**Required task**:
Resume the news report on the hemp industry's court petition against the DEA's interim final rule, starting after its last sentence.

--- Begin Document text ---

HIA and RE Botanicals filed their petition Sept. 18 in the U.S. Court of Appeals for the District of Columbia Circuit.
In their petition, the plaintiffs assert not only that the DEA overstepped its legal authority and violated the 2018 Farm Bill, but also that it did not issue the IFR through the correct procedures required by law.
"When Congress passed the 2018 Farm Bill, it explicitly carved hemp and its derivatives out of the Controlled Substances Act so that hemp can be regulated as an agricultural commodity," said HIA President Rick Trojan in a news release following announcement of the lawsuit. "The DEA’s interim final rule could create substantial barriers to the legal manufacturing of hemp-derived products, a critical component of the hemp supply chain, and devastate the entire hemp industry. Although the DEA states that is not its intention, the rule must be amended to ensure hemp remains an agricultural crop as Congress intended."
The petitioners are represented by hemp industry attorneys at Vicente Sederberg LLP, Kight Law Office PC and Hoban Law Group, along with appellate attorneys from Yetter Coleman LLP.

--- End Document text ---
--- Begin Information shown ---

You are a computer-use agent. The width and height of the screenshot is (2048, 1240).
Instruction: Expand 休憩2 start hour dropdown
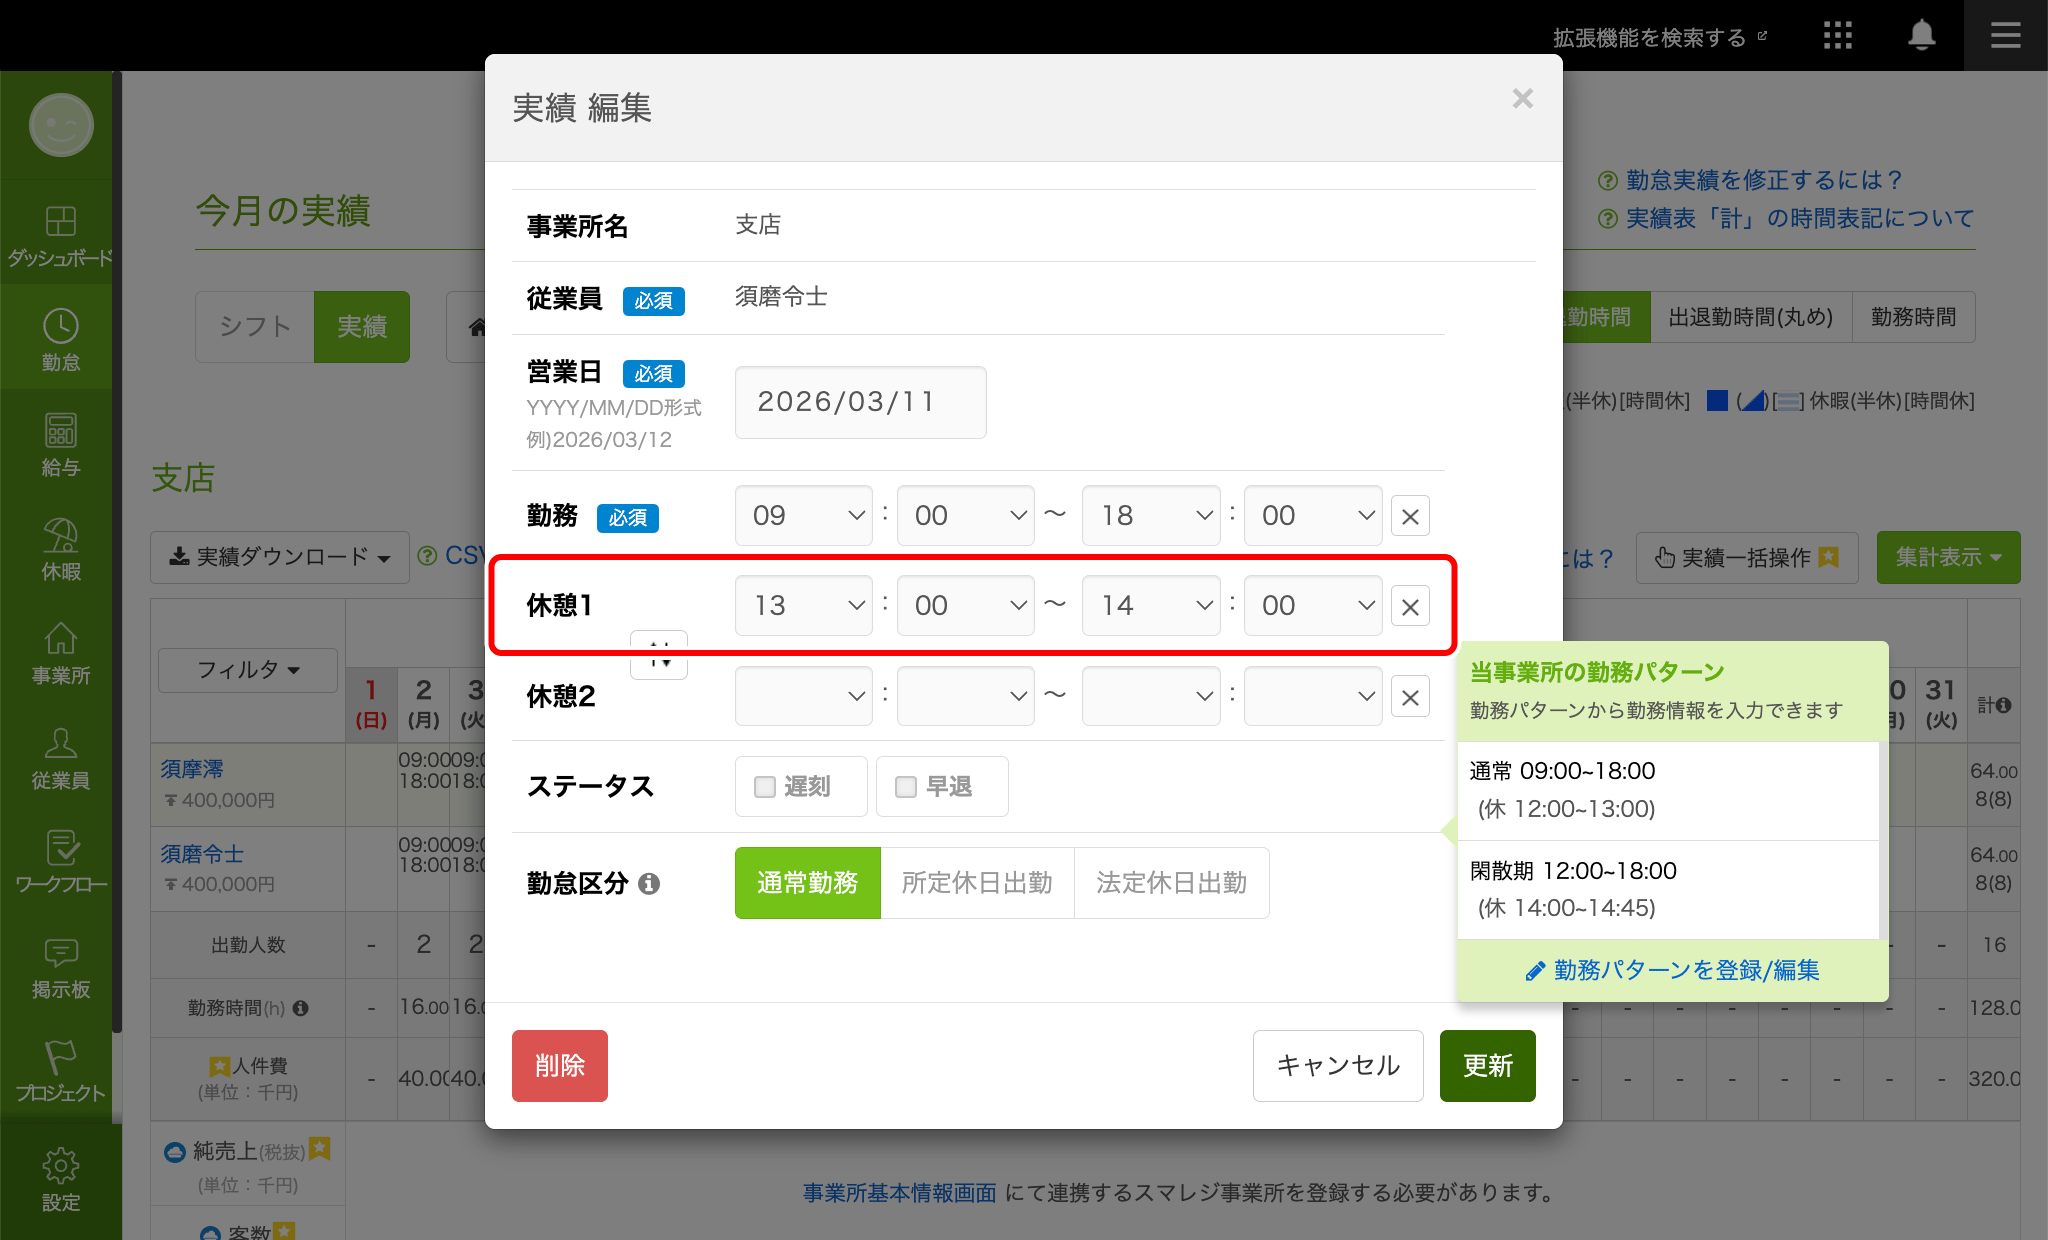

--- End Information shown ---

**Result of this task**:
Shawn Hauser, a partner at Vicente Sederberg, added that the DEA didn’t follow proper rule-making procedures with the IFR, such as providing notice and opportunity to comment, as the DEA said the rules went into effect immediately.
"The petitioners believe legal action is necessary to protect the lawful U.S. hemp industry that Congress intended to establish when it enacted the 2018 Farm Bill,” Hauser said in the news release.
Ongoing Involvement in Hemp
The HIA’s latest lawsuit against the DEA is the fifth it’s initiated against the agency since 2001, all of which have had at least some level of success.
Those lawsuits, all of which were filed in the Ninth Circuit Court of Appeals, include:
HIA et al. v. DEA et al. I, filed in 2001, when the DEA, without any compelling reason and without complying with the required public notice and comment period, issued an interpretive rule banning sterilized hempseed and hempseed oil food products containing "any amount" of delta-9 THC and treating them as Schedule 1 controlled substances. The HIA and other plaintiffs filed an "Urgent Motion for Stay" on the DEA’s interpretive rule, which the court granted in 2002.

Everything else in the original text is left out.